Formed in 2001 to represent most New Zealand dairy farmers, Fonterra is the world’s biggest dairy exporter. It suffered a setback in China in 2008 after an adulterated milk powder scandal affecting Sanlu, 43-per-cent-owned by Fonterra. The milk powder was adulterated with melamine, affecting thousands of Chinese infants and killing six. Sanlu was declared bankrupt and several managers were sentenced to prison. In 2013, Fonterra also sought to reassure the market after Dicyandiamide, also known as DCD, was found in exported New Zealand milk. DCD is used to stop nitrogen leaching on farms. In August 2013, some of its products were withdrawn in selected Asian countries including China after it said it had found bacteria which can cause botulism in some of its dairy products.

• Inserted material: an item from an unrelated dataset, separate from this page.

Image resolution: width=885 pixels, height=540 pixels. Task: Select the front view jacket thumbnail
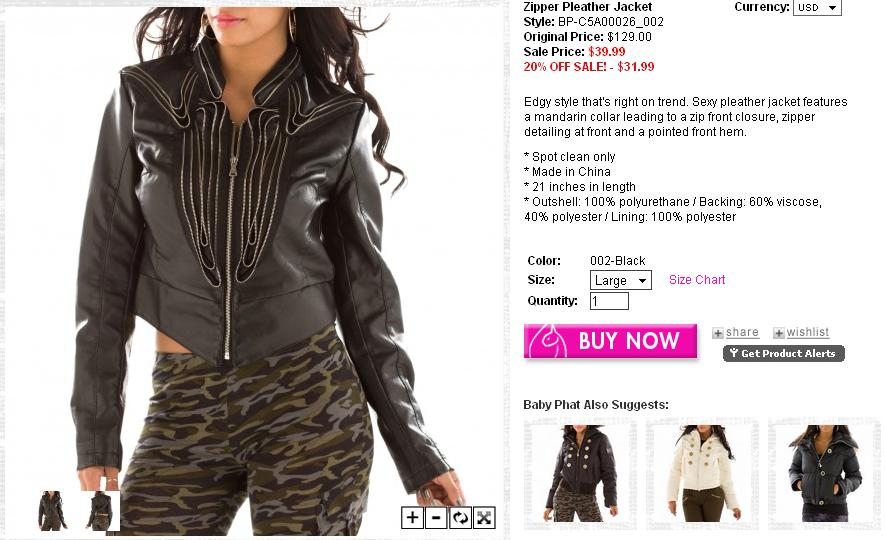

Trust in baby formula is elusive
If all things were equal, China's dairy industry could expect to profit from a double strike against foreign brands of baby milk formula. The first was the potentially fatal bacterial contamination of a New Zealand whey product used to make formula. The second was the imposition of record fines on six companies for manipulating prices in breach of China's anti-monopoly law. Admittedly one of the six is based in Guangdong, but it still looks like a golden opportunity for Chinese dairy companies to reclaim market share lost in a wave of public fear and loathing over the 2008 scandal of melamine-adulterated milk formula.
However, things are far from equal. So deep was the loss of confidence five years ago that it remains weak. Despite the contamination scare involving New Zealand's Fonterra and accusations that it was tardy in sounding the alarm, Chinese mothers have signalled a continuing preference for foreign brands.
If there is any truth in claims that the anti-monopoly investigation of mainly foreign brands was partly aimed at boosting the domestic dairy industry, it will take more than evidence of market abuse to restore consumer trust in the local product. It will be more convincing if the authorities step up monitoring of milk powder producers and severely punish any found to have quality or safety problems. The State Food and Drug Administration has pledged to do just that. This follows Premier Li Keqiang's direction that inspection of milk powder production should be as rigorous as that for manufacture of medicines.
To help monitor formula production, the SFDA says it will set up teams of specialists to work with local supervisory bodies to ensure they meet their responsibilities for handling safety issues and eliminate risks at the earliest stages. A key task is to promote a better understanding of the need for quality and safety in milk production. Li said the safety of baby formula affected the country's future. It is certainly fundamental to the goal of sustainable development.